I had several good days in a row. Yay! As they say, all good things must come to an end. It started with an increase of my internal anxiety level that had absolutely nothing to do with the external world. Nothing had changed. I was still having seizures and Aphasia and living my life. Things just started becoming harder again. Being that my condition is neurological my mood can be and often is a precursor and indicator of coming events. When I laid down last night and closed my eyes I knew I was in for it today.

One of the symptoms of migraine with aura are visual artifacts which means you see lights, patterns, or objects, in your visual field. When I’m going to get creamed I get hundreds of these flowing at my face in various colors or black and white. It can be cars, tables, numbers, balls of light (I like the blue ones) whatever my subconscious generates. I’m still waiting for boobies. Hey, if it can throw a desk it can throw a stacked blond.

Anyhow, so I woke up to seizures and strong Aphasia that went pretty much all day. You know what, life doesn’t give a shit. There’s still things that have to be done. So after I called in to work. It’s automated so I didn’t have to talk. I grabbed my cane and hobbled my ass out to the car with my wife and took care of business.

One of our Oak community contacted me yesterday and gave me a lot of information on filing for Social Security Social Security Disability. Thank you so much! One of the things I had to go do besides vote was get a regular checking account set up. I’ve been using a debit card for years.

I didn’t know this, but you can get over stimulated at a bank. When I’m having a bad day I process information (all information including sensory) slower. My wife and the bank person were going too fast and the room was too bright. I was wearing my prescription shades at the time. There were too many pieces of paper on the desk.I had to tell them they were overwhelming me.

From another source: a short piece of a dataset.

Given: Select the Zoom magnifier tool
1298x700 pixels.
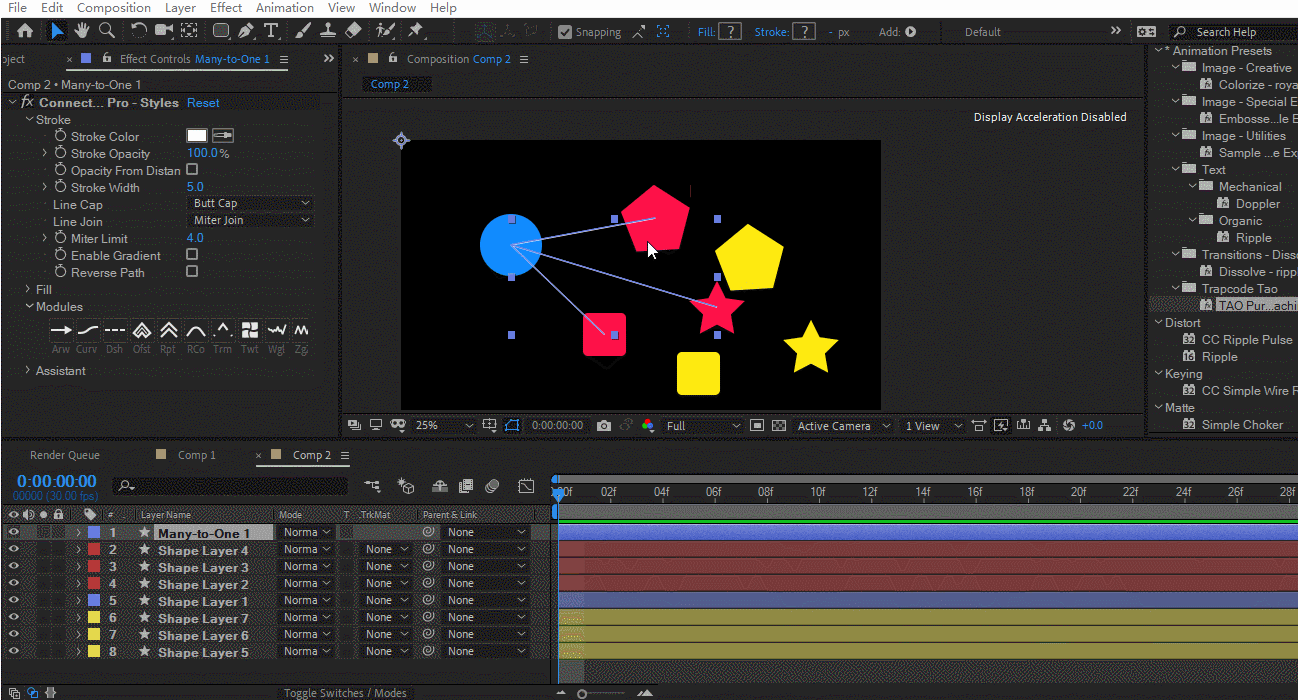Looking at the screenshot, I should (106, 31).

Then I was doing the shakes. I’ve found that if I rock at the right speed the shakes will stop. So I have two ways of looking like an idiot. I can shake or I can rock. The trick is finding the right speed because each set of shakes is different. I also discovered how hard it is to write my name. That’s new. There’s this thing I have to do with my body where I have to tell it what I want to do then wait a bit before I try it then I can usually do it. So I had to decide I wanted to write my name wait a second or so then set the pen to paper and write. It’s not like that all the time but it was like that today. When we were ready to leave. I had to get my body’s permission (that’s what I call that) to get up so I wouldn’t bust my ass.

Today was fairly long. I had a realization last night. I need to be more compassionate toward my wife. She’s almost a decade younger than me. Whereas, I was forged on an anvil of pain she led a very normal life type life. She’s always had someone to protect her. First, her parents and then me. We buried her daddy a little over a year ago from dementia then a few months later I go down and my future is uncertain thus her future is uncertain. Yay, her!

I’m expecting something that her life experience has never prepared her for. She’s terrified and doesn’t know whether she’s coming or going. She’s doing the best she can with what she has. For decades I have defined love as commitment partially because I realize that feelings change, partially because I understand commitment, and last but not least I don’t understand emotions well. Compassion is an emotion that may be the force behind a commitment but it is not a commitment itself. What if she doesn’t have it in her to keep her commitment to me no matter how hard she tries?

There was a time when I once hunted a person the same way a hunter hunts a deer with the exact intention the hunter had for the deer because that person broke a commitment that made me lose face in front of the wrong people. Would that be the correct response? We all know it isn’t. Even if it was it’s not like I’m in the shape to do anything like that now, lol.

She needs all the love and support I can give her. The thing is I’m not good at it. I can do things. I give her massages and such. I can’t help her with her college homework anymore other than the occasional idea. But compassion is more than doing things it’s an emotion that flavors the things you’re doing. Something to ponder. Something to practice. Can you actually practice an emotion?